Partcipating artists: Firat Bingöl (Turkey), Yoana Buzova (Bulgaria), Ergin Çavuşoğlu (Bulgaria), Makis Faros (Greece), Jenny Marketoy in collaboration with Martha Giannakopoulou (Greece/USA), Medea Electronique (Greece), Ali Miharbi (Turkey), Vladimir Mitrev (Bulgaria), NullPointerConstant (Greece), Arzu Ozkal & Claudia Costa Pederson (Turkey / USA), Personal Cinema (Greece), Erica Scourti (Greece), Raycho Stanev (Bulgaria), Ozlem Sulak (Turkey), Lina Theodorou (Greece), Hakan Topal (Turkey), Borjana Ventzislavova (Bulgaria)
Goethe-Institut Athen in collaboration with the Benaki Museum present the media art exhibition Home/s in the framework of the project ArtUP! Media art in Bulgaria, Greece and Turkey.
What does it mean to ‘feel at home’ and where is home nowadays? Which habits tie us to it and how do we perceive them? In times of economic recession and sociopolitical change when technology and constant connectivity play a seminal role, these questions come again to the forefront.
For philosopher, media and technology theorist Vilém Flusser, the notion of home is primary in the most contradictory way. Whatever we perceive as our home ‘enables us to recognize the world’ but at the same time it prevents us from really seeing it. ‘Unconscious habits’ confine us and unavoidably allow little room for changes. But this can only be realized, according to Flusser, only when we take a distance from our habits and we find ourselves – possibly when no other choice is left – in a new, unfamiliar environment.

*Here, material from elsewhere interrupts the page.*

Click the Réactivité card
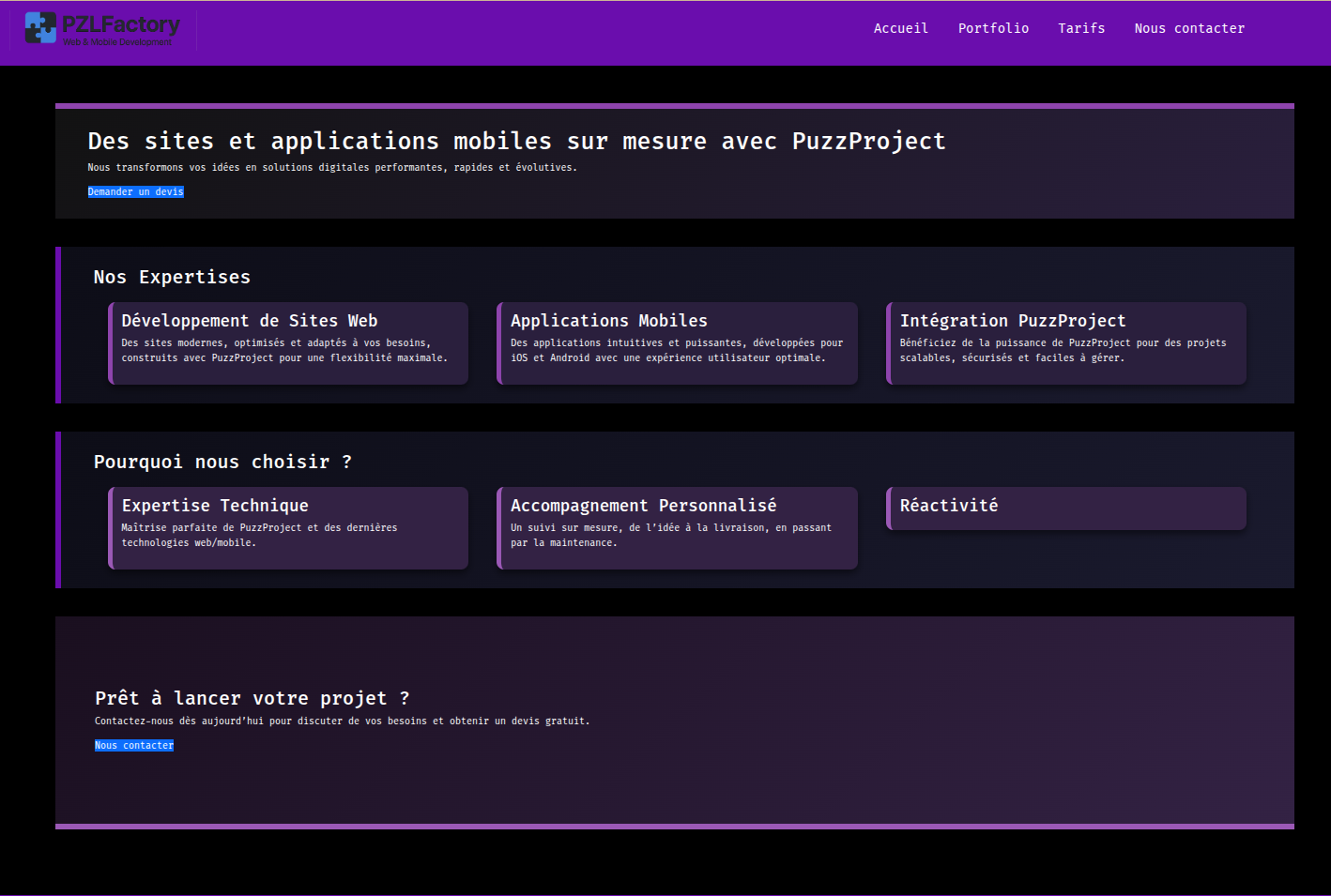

Coming to our times, the sense of belonging, implies not only a home or a homeland; it also relates to the multiplicity of networks we have come to inhabit and to the urban environment we more and more reclaim.
The exhibition Home/s aims to re-examine the notion of ‘home’ through 17 works of media art from Greece, Bulgaria and Turkey. Focusing on language, communities and public space as well as on networks, technology and algorithms, the participating artists comment on the current reality and raise new questions. How does technology affect and capture our habits? Are the innumerous connections built among citizens from different countries in periods of insurrection the new home for the many? How have issues such as migration and mobility been changed in recent years? Works based on personal recollections as well as collective projects come together to stimulate a dialogue about the essential need of belonging in today’s networked era.